Non-Standard Geometries

library(tidyverse)
library(palmerpenguins)

Beyond the Basics of Data Visualization

Historically, there have been five plot types that are considered basic or foundational:

Histograms
Boxplots
Barcharts
Scatterplots
Line graphs¹ (or time series plots)

While you may have never been explicitly told these are the basic plot types, hopefully this list is not surprising to you. It’s likely the case that, similar to the normal distribution, you knew about and were using these before you even knew their names, possibly through Excel or something back before you had taken any statistics courses.

This week, we’re going to learn about plots / geometries outside of these basic plots!

Lollipop plot with `geom_segment()`

All too often, we see people (students, researchers, newspapers) create barplots for variables that are not counts (e.g., mean salary). A barplot is designed to display the frequency of each level of a categorical variable, so people get confused when they are used to plot other summary statistics.

The lollipop plot solves this problem! A lollipop plot is the combination of two geometries—geom_segment() and geom_point(). The lollipop stick is created with geom_segment() and each lollipop’s head is created with geom_point().

Let’s give this a look using the penguins data from the palmerpenguins package.

species_means <- penguins |> 
  group_by(species) |> 
  summarize(mean_flipper = mean(flipper_length_mm, na.rm = TRUE))

ggplot(data = species_means, 
       mapping = aes(x = mean_flipper, y = species)
       ) +
  geom_segment(aes(yend = species, 
                   x = 0, 
                   xend = mean_flipper), 
               color = "gray50") +
  geom_point(size = 4, color = "steelblue") +
  labs(x = "Mean Flipper Length (mm)", 
       y = "", 
       title = "Comparison of Flipper Lengths for Different Penguin Species"
       )

Lollipop chart titled ‘Comparison of Flipper Lengths for Different Penguin Species’. The x-axis shows mean flipper length in millimeters, and the y-axis lists three species: Adelie, Chinstrap, and Gentoo.Each species has a horizontal line extending from zero to a dot marking its mean flipper length. Adelie is just under 200 mm, Chinstrap is around 195 mm, and Gentoo is the highest at just over 215 mm. The chart highlights that Gentoo penguins have the longest average flipper length, followed by Chinstrap, then Adelie. — Figure 1: Lollipop plot of mean flipper length

Ridgeline plot with `geom_density_ridge()`

Boxplots are an easy way to assess how different the centers (medians) and spreads (IQR, range) are between groups. However, boxplots do not display the shape of a distribution. Specifically, boxplots hide distributions with multiple modes (peaks).

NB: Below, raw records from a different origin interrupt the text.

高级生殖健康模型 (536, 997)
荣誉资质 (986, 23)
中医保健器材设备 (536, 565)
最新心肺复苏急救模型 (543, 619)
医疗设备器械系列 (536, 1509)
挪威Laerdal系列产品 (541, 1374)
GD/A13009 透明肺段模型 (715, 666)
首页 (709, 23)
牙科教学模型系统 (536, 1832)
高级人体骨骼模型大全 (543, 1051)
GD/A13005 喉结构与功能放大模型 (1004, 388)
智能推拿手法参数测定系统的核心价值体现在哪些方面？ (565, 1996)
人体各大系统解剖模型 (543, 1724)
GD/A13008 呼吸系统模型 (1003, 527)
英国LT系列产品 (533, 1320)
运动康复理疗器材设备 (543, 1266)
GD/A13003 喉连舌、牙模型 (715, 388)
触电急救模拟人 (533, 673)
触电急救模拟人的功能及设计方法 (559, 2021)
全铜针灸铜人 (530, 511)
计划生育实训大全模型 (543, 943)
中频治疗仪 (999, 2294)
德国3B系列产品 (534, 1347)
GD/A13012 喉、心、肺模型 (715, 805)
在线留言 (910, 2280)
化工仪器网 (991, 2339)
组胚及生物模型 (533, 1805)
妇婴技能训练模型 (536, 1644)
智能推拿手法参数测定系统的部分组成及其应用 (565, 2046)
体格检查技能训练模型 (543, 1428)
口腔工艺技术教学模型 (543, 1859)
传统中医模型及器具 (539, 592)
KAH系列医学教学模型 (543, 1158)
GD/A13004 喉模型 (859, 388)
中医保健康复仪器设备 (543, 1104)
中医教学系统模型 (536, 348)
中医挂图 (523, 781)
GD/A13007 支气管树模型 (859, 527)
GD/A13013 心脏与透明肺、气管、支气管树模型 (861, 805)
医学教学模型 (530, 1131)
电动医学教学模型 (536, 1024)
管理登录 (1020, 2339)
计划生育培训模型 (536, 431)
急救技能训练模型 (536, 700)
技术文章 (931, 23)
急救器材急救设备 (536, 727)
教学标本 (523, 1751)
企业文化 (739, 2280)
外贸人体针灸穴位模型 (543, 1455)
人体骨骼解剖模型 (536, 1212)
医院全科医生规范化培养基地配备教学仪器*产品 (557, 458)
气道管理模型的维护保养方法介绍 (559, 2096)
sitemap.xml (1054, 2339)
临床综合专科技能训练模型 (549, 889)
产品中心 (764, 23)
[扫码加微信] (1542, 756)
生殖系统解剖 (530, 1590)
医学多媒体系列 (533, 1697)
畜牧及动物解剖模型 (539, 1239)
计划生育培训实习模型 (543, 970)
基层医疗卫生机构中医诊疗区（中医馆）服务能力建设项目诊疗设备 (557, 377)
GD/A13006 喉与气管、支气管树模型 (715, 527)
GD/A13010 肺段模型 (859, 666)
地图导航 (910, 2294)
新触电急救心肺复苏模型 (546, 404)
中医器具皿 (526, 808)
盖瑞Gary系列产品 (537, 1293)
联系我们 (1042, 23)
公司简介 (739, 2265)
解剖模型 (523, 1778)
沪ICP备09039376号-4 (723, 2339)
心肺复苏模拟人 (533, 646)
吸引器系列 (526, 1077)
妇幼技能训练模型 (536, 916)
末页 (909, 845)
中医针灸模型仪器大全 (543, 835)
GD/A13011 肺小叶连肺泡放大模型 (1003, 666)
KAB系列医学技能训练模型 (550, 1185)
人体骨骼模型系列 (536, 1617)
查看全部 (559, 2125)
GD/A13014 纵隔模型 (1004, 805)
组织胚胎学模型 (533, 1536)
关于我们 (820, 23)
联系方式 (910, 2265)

A picture of the cover of Joy Division's Unknown Pleasures album. The album cover has a black background with a series of thin white horizontal lines stacked in the center. The lines form a jagged, wave-like pattern resembling overlapping mountain ridges or a fluctuating waveform. — The original ridgeline plot—Joy Division, *Unknown Pleasures*

The ridgeline plot solves this problem! A ridgeline plot is comprised of vertically stacked density plots. Because the ridgelines are stacked vertically, the categorical variable needs to be mapped to the y-axis.

library(ggridges)

ggplot(data = penguins, 
       mapping = aes(x = flipper_length_mm, 
                     y = species, 
                     fill = species)) +
  geom_density_ridges(alpha = 0.5) +
  labs(x = "Flipper Length (mm)", 
       y = "", 
       title = "Comparison of Flipper Lengths for Different Penguin Species"
       ) +
  theme(legend.position = "none")

Figure 2: Ridgeline density plot of penguin flipper length

Changing the height of the ridges

If you’re not a fan of the ridges touching each other, then the scale argument was made just for you! If you set scale = 1 (inside geom_density_ridges()) then the top of each ridge will be the bottom of the next ridge.

Adding color

Adding color to a plot is a fun way to make it more engaging. Here, color ridges are much more exciting than gray ridges. However, when we incorporate a color (or fill) aesthetic, ggplot2 automatically creates a legend for us. That’s nice most of the time, but here the information from the legend (the values of species) is already encoded in y-axis. So, the legend has redundant information. We don’t want to have redundant information in our plots, which is why we removed the legend (theme(legend_position = “none")).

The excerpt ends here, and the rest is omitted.